At times couples counseling may be viewed in a negative light where problems become the focus. A couple may even feel they have hit rock bottom when they finally reach out for professional support. I have heard time and time again that seeking out couples counseling means you have problems, struggles, or issues. While problems do arise in relationships and are topics in counseling (and this is normal), it might just be a hard season of life that brings you into therapy. You may be adjusting to a new addition to your family, a recent move, or a child going to college. 


Adjustments are hard.


When you and your loved ones go through seasons of change, you might need a few tools or a new perspective to get through. Reaching out for professional support does not mean you have hit rock bottom.

 

Mental health services provide so many tools to promote progress when a couple may feel stuck. I often like to bring mental health into the physical world because I find it can be helpful. For example, a person experiencing physical pain may go to a medical professional for solutions or reach out to a chiropractor for an adjustment to allow them to live more comfortably. Adjustments are not dire needs or extravagant changes; however, you can take advantage of these helpful resources and take a step forward. Therapy can be a resource to allow you to navigate life’s curveballs more fluently. 

 

Outlook and attitude can also be challenged in counseling. I have often heard marriage takes work; Sure, maybe so.

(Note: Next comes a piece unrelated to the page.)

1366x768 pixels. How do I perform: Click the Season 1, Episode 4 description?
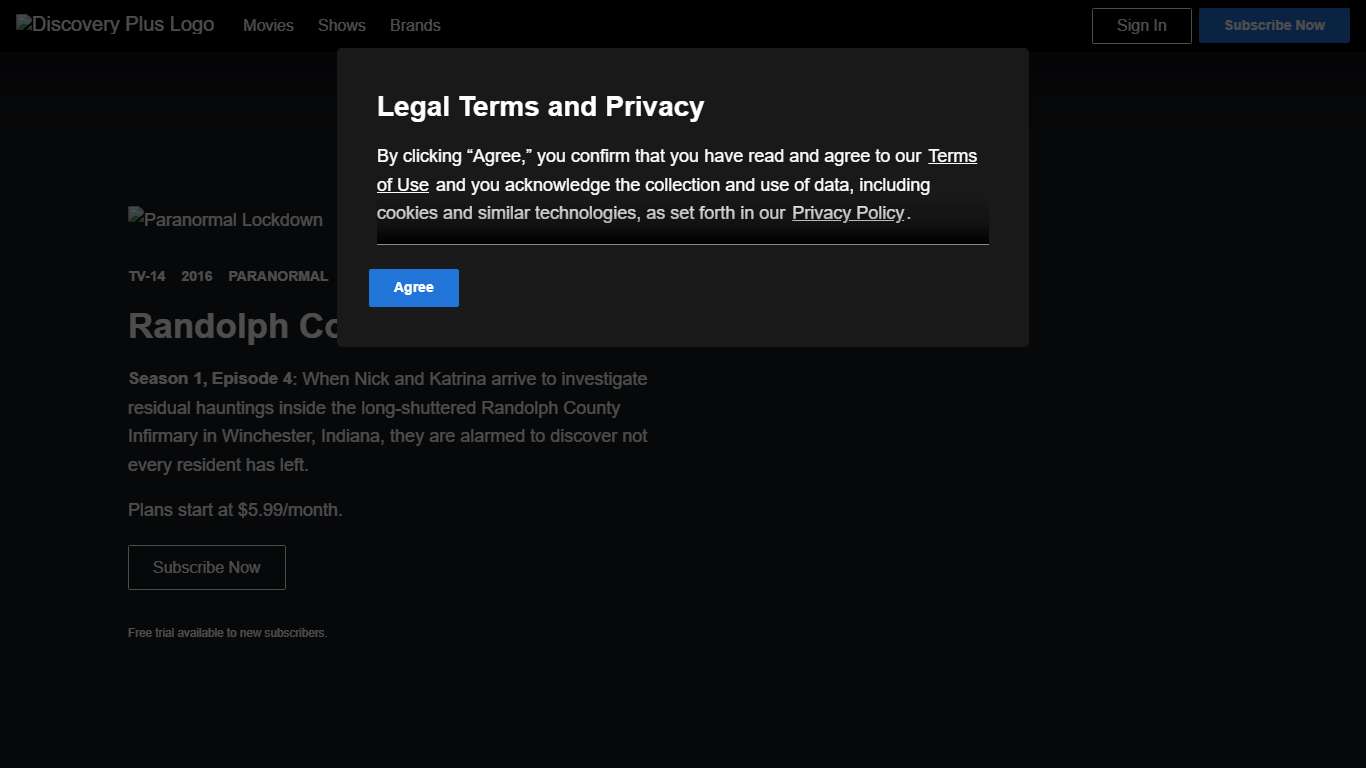pos(388,422)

I venture to say relationships take awareness followed by motivation and action to make positive change. And when I say awareness, I mean self-awareness not critically blaming one person for what is occurring in the relationship. 


Blame is unproductive and usually has a negative effect on the relationship. (Que Michael Jackson’s Man in the Mirror…)

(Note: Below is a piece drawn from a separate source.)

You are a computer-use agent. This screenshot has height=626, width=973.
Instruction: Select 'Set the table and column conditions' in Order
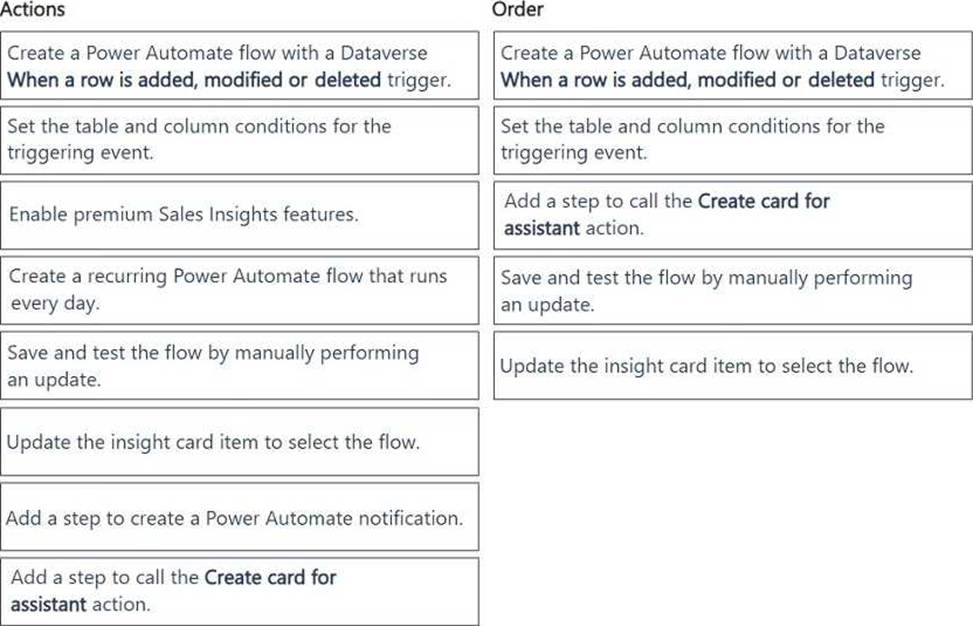point(733,140)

The ebb and flow a person experiences day to day might be more convenient than this kind of self-reflection. I agree, at times the status quo is easier. However, when you choose the easy route, you may be in a place of tolerance. To overcome this, positive changes require each partner to have self-awareness, the ability to look inward, motivation to work on the relationship, and finally action. 

So, I have a challenge for you.


Be aware of yourself, acknowledge when you want a positive change, and accept the opportunity to make change possible for you, your marriage, and your family. It might be a tough season that brings you into therapy and it’s up to you to decide when the time feels right.